Paper Interpretation - A Generalised Solution to Distributed Consensus
Introduction
This paper presents an inspiring piece of work. Creating a distributed consensus algorithm from scratch is no easy task, as Leslie Lamport, the Turing Award winner, once said: "...this consensus algorithm follows almost unavoidably from the properties we want it to satisfy." What this paper does beautifully is to demystify this process, showing even those of us who aren't Turing laureates how to design a consensus algorithm from the ground up.
Building upon the insights from this paper, I plan to revisit the proofs of classical Paxos, Flexible Paxos, and Fast Paxos. My aim is to reinterpret and understand them within the framework presented in this paper.
Problem Definition
The classic formulation of consensus considers how to decide upon a single value in a distributed system. We consider systems comprised of two types of participant: servers, which store the value, and clients, which read/write the value. If you have read The Part-Time Parliament, you'll see that the priest's role is like a mix of the server and client roles as defined in this paper. Interestingly, in most consensus literature, the server role combines the functions of both the client and server as defined here. So, when studying consensus in this context, it's best to forget the usual definitions of server and client roles and instead follow Heidi Howard's definition.
An algorithm solves consensus if it satisfies the following three requirements:
- Non-triviality. All output values must have been the input value of a client.
- Agreement. All clients that output a value must output the same value.
- Progress. All clients must eventually output a value if the system is reliable and synchronous for a sufficient period.
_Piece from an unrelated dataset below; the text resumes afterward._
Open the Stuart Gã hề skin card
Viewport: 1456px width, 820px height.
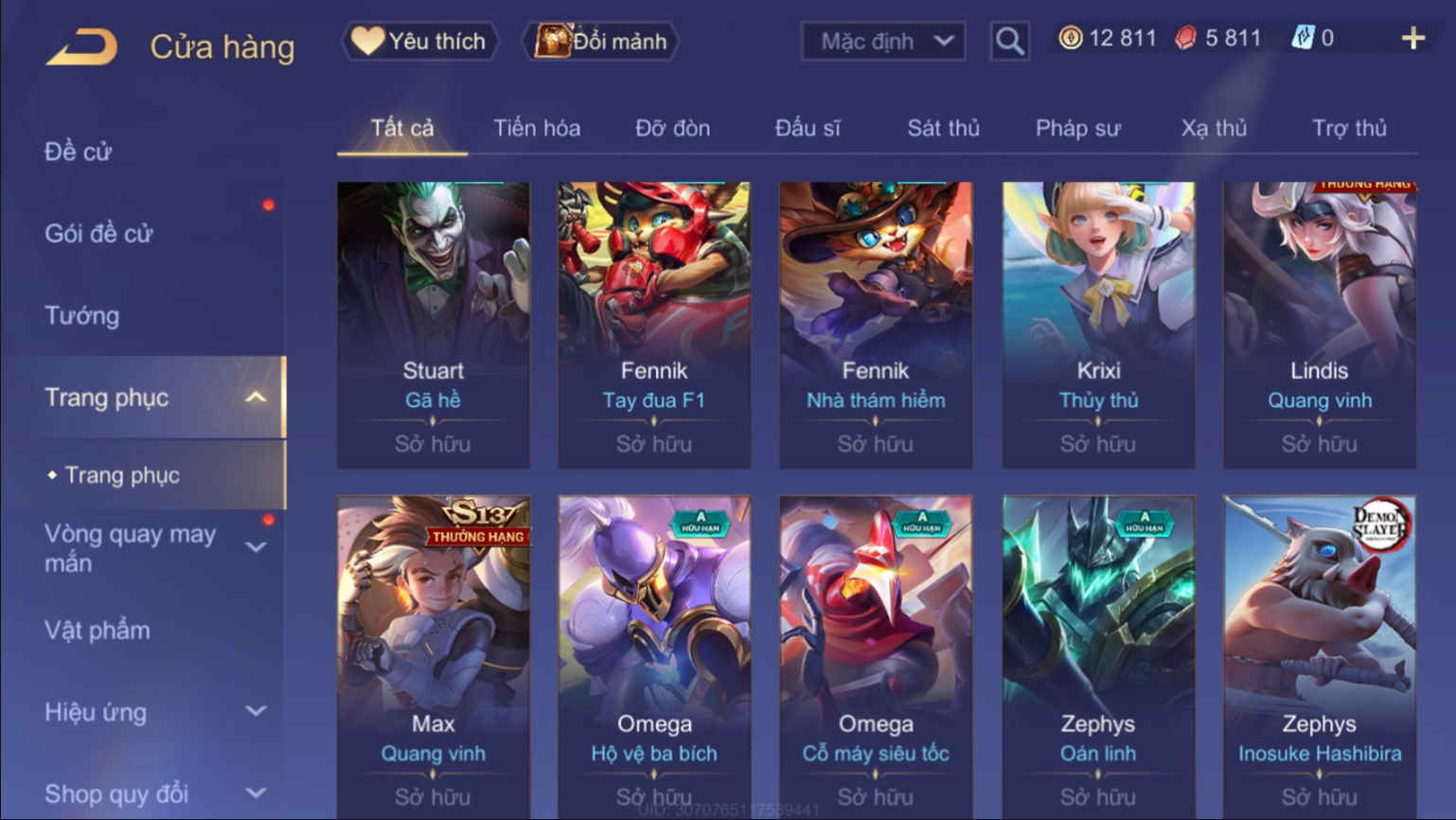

This requirement rules out algorithms that could reach deadlock, but it doesn't exclude those that could enter a state of livelock or become stuck when the liveness condition isn't satisfied. As termination cannot be guaranteed in an asynchronous system where failures may occur, algorithms need only guarantee termination assuming liveness.
Single-Server Solution
If we have only one server, the solution is straightforward. The server has a single persistent write-once register, \(R0\), to store the decided value. Clients send requests to the server with their input value. If \(R0\) is unwritten, the value received is written to \(R0\) and is returned to the client. If \(R0\) is already written, then the value in \(R0\) is read and returned to the client. The client then outputs the returned value. This algorithm achieves consensus but requires the server to be available for clients to terminate. To overcome this limitation requires deployment of more than one server, so we now consider how to generalise to multiple servers.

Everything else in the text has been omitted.